Dans un retournement de situation inattendu, la justice américaine a décidé d'inculper l'ancien président cubain Raul Castro, marquant une nouvelle étape dans les relations tendues entre Washington et La Havane. Les accusations sont liées à des événements tragiques survenus en 1996, lorsque des avions civils, pilotés par des opposants au régime, ont été abattus.
Raul Castro, qui a fêté ses 94 ans récemment, fait face à des accusations graves, parmi lesquelles un complot visant à assassiner des Américains. Cette information a été révélée par un acte d'accusation déposé au tribunal, suscitant le choc et l'inquiétude des observateurs internationaux.
Le ministre de la Justice par intérim, Todd Blanche, prévu pour tenir une conférence de presse à Miami, devrait fournir davantage de détails sur cette affaire qui ne cesse de soulever des interrogations.

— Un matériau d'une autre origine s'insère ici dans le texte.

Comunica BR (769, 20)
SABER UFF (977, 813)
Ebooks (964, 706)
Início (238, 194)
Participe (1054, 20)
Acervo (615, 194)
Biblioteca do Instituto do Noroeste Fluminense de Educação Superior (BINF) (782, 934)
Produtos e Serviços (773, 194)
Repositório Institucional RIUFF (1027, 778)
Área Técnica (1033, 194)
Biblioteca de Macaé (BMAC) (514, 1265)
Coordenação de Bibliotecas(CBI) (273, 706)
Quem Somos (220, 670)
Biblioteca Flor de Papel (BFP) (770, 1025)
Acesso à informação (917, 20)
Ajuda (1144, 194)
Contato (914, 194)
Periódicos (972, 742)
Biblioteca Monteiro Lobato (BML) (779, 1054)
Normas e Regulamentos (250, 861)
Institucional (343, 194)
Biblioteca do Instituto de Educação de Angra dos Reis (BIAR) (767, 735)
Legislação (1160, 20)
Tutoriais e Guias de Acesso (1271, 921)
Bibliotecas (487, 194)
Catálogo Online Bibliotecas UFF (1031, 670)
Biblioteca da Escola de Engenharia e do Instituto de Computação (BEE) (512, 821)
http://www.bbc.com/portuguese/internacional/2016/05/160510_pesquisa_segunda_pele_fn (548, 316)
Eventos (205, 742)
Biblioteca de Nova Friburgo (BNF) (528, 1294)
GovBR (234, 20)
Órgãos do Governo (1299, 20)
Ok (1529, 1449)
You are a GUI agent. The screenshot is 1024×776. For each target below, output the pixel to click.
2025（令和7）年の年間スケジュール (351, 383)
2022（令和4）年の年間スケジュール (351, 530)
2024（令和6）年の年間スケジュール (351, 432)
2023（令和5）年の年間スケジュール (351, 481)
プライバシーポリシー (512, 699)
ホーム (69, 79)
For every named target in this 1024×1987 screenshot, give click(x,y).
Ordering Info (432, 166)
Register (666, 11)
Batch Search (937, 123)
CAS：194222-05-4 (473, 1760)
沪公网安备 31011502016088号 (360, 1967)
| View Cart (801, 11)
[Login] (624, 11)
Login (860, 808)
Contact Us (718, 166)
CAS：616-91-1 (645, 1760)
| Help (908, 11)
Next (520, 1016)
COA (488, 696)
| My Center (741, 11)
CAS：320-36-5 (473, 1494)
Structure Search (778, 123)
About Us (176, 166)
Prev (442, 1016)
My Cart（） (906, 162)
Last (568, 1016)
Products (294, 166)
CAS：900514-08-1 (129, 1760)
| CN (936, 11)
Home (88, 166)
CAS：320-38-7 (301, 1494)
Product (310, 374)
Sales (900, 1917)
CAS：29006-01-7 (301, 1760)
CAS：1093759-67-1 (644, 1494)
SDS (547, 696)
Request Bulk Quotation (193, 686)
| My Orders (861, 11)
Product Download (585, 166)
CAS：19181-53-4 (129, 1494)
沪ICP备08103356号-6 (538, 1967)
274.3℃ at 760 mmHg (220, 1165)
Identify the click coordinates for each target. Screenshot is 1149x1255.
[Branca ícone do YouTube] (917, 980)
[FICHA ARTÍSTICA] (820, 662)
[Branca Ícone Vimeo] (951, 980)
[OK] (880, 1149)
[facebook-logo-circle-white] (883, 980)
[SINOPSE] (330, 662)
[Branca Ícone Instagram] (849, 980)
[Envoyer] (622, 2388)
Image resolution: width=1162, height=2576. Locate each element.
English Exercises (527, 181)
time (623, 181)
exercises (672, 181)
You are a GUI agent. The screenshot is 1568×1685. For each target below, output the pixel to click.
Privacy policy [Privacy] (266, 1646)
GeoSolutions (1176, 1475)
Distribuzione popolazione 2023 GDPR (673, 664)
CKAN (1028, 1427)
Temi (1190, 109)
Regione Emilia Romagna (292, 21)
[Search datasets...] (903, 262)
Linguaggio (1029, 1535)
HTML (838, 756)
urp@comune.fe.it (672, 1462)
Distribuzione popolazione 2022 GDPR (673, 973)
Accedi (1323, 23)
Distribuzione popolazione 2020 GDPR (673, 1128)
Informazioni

À l'époque, Raul Castro occupait le poste de ministre de la Défense, un rôle clé au sein du gouvernement.
Les États-Unis, par la voix de Marco Rubio, ont lancé un appel vibrant à la population cubaine pour qu'elle emprunte "une nouvelle voie". Dans un message vidéo adressé aux Cubains, Rubio a critiqué le régime actuel, dénonçant la corruption et la répression que subissent les citoyens sur l'île.
"Le président Trump propose un nouveau départ entre les États-Unis et un Cuba rénové où vous pouvez choisir vos dirigeants", a-t-il affirmé, en ajoutant que l'économie cubaine était sous le contrôle d'un conglomérat d'entreprises qui, selon lui, détient 70 % des actifs de l'île.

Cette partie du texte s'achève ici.